EXTRACTED TEXT.
**********
28 April 2021

Lloyds boss bows out with better-than-expected profits jump

28 April 2021

Lloyds Banking Group has seen first-quarter profits surge to £1.9 billion as it became the latest lender to cut reserves for bad debts on a better economic outlook.

The group’s results for the first three months of 2021, the last set for outgoing boss Antonio Horta-Osorio, beat expectations and compares with profits of £74 million a year earlier.

On an underlying basis, Lloyds saw profits jump to £2.1 billion from £558 million a year ago.

It comes as the group revealed a net impairment credit of £323 million, having released £459 million of provisions set aside for loan losses thanks to greater optimism over the UK’s economic recovery from the pandemic.

A customer uses an ATM machine outside Lloyds Bank in Camberwell, London (Anthony Devlin/PA) (PA Archive)

Rival HSBC also cut its reserves for loan losses on Tuesday thanks to greater optimism over the UK economy as the vaccination programme rolls out.

Lloyds said it now expects the UK economy to bounce back with 5% growth in 2021, against previous expectations of 3% expansion, while it also believes unemployment will peak at 7%, not 8%.
**********
QUESTIONS TO ANSWER.
1. Which sums of money in pounds does the Lloyds article mention? List every one.
2. Answer these from the Lloyds article:
(a) Who is the outgoing boss of Lloyds Banking Group?
(b) Which rival also cut its reserves for loan losses on Tuesday?
(c) What growth does Lloyds now expect for the UK economy in 2021?

MATERIAL PROVIDED.
**********
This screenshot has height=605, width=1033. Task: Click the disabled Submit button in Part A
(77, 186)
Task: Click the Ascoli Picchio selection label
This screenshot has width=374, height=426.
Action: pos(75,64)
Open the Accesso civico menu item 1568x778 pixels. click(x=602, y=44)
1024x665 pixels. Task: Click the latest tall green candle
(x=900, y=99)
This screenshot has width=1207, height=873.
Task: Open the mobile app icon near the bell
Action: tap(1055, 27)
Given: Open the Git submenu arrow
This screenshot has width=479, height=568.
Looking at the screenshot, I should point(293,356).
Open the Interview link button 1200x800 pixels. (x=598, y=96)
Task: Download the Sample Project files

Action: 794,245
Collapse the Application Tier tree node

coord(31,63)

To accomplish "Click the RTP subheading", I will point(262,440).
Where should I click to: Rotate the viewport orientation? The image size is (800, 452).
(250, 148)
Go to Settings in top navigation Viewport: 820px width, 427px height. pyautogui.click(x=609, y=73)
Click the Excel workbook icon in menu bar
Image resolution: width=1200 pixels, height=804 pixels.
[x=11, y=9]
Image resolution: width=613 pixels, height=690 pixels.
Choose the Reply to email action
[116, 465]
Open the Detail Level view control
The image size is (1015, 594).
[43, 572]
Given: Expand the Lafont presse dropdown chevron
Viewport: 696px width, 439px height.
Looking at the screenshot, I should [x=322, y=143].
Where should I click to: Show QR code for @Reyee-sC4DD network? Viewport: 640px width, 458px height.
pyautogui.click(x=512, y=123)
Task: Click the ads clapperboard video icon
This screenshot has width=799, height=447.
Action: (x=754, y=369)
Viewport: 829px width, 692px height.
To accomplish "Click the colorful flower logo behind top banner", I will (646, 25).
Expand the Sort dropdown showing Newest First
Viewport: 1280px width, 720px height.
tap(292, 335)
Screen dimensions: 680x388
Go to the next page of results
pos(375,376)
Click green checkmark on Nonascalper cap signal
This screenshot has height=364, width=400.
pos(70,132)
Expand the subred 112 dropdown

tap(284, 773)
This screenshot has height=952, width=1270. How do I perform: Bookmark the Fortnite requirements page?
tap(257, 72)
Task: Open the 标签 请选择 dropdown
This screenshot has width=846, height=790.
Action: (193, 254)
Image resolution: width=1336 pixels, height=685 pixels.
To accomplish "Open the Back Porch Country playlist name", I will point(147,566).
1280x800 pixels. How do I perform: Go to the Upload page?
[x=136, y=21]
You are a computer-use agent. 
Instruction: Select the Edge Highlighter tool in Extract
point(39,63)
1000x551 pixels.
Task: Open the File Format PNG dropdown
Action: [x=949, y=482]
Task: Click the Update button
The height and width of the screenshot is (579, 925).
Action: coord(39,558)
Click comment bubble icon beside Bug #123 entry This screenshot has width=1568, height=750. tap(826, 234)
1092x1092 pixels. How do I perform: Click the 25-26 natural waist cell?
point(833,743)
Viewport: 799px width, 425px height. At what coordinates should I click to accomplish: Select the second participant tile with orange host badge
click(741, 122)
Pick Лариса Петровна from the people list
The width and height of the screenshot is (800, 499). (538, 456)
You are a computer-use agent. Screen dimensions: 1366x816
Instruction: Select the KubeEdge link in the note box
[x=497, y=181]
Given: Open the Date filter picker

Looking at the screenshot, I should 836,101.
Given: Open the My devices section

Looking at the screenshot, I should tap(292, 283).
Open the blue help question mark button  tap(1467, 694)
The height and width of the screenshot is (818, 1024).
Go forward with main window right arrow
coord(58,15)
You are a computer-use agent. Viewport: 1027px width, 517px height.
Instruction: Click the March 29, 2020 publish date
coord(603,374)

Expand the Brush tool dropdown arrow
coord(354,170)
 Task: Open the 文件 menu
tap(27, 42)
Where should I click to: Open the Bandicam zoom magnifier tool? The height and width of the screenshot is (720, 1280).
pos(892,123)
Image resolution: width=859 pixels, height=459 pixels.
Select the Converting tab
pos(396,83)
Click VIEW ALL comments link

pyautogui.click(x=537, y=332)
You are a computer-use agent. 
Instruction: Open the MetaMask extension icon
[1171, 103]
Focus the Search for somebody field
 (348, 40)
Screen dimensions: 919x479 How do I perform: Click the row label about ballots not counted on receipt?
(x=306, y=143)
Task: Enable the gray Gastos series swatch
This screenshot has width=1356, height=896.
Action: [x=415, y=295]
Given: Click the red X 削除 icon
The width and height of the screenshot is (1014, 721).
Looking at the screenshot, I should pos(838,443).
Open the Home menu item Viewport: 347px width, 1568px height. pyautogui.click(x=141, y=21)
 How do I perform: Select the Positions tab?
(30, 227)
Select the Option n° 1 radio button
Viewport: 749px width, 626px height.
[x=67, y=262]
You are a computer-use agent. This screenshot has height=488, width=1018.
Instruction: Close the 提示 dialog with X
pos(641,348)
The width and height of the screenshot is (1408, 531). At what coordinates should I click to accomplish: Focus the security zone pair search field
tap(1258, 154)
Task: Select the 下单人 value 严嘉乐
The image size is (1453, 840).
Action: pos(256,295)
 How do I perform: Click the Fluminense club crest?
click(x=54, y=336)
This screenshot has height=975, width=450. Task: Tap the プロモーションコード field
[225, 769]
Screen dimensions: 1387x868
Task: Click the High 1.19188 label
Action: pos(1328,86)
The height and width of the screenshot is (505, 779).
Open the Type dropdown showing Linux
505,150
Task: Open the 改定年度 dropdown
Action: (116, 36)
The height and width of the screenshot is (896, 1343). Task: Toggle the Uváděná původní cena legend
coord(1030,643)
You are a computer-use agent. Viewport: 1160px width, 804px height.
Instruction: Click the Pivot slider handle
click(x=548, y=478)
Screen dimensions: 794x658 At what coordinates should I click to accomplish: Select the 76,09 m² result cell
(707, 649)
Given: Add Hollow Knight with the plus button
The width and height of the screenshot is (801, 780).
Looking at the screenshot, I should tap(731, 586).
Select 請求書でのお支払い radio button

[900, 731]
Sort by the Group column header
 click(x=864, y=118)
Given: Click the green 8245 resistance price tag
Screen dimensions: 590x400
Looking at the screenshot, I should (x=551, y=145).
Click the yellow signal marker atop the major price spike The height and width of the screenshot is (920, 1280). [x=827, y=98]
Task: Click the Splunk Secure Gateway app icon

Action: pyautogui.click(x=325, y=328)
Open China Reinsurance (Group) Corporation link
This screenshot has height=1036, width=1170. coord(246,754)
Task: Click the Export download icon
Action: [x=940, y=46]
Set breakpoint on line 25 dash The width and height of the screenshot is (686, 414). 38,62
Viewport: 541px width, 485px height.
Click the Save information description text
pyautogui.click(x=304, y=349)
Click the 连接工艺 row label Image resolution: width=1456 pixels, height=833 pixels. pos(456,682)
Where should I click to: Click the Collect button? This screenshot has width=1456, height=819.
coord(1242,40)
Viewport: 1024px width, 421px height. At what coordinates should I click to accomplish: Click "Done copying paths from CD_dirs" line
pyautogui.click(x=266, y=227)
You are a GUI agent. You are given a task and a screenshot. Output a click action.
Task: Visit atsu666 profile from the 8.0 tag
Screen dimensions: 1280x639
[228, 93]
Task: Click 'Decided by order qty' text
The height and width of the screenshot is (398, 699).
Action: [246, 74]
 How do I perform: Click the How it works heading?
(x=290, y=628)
**********
ANSWERS FOR THE TASKS.
1.
£1.9 billion
£74 million
£2.1 billion
£558 million
£323 million
£459 million

2.
(a) Antonio Horta-Osorio
(b) HSBC
(c) 5%